EXERCISE DESCRIPTION
Copy out, from the entries below, each line holding the string "computer".

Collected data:

⁂

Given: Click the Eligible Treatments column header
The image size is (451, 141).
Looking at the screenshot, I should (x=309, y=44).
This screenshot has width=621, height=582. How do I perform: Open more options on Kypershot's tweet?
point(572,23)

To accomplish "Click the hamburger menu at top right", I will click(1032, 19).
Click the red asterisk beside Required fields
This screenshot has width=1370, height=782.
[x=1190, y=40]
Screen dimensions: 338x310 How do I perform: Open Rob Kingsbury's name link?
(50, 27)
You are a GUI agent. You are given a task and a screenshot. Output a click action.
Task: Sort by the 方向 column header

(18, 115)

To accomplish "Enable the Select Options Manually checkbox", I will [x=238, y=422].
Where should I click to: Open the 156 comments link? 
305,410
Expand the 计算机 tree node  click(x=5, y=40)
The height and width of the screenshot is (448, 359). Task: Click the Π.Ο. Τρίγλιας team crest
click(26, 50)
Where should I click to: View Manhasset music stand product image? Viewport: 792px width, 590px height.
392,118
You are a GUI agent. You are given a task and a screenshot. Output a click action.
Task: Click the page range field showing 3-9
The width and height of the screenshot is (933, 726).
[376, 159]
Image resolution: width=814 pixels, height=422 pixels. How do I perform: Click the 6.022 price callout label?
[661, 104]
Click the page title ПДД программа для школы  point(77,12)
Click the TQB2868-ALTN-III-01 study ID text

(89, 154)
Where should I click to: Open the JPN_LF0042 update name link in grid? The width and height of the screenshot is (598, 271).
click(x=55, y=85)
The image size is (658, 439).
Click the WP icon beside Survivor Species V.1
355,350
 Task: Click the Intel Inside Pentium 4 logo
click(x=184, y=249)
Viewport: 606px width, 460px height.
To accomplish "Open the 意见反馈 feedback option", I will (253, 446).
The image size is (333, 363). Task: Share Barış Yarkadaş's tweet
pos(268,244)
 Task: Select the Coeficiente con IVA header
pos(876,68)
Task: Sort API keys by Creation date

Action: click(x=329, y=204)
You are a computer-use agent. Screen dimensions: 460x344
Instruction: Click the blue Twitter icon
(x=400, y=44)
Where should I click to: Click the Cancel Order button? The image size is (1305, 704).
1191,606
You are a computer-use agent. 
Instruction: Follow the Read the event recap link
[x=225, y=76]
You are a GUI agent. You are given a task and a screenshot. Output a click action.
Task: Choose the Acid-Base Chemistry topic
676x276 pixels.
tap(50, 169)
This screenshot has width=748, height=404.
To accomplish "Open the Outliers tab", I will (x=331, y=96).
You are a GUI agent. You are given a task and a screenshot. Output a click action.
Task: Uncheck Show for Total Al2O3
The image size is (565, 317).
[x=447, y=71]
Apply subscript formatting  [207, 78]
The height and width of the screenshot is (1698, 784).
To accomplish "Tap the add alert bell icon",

⁂

ANSWER SECTION
You are a computer-use agent. Screen dimensions: 460x344
You are a computer-use agent. 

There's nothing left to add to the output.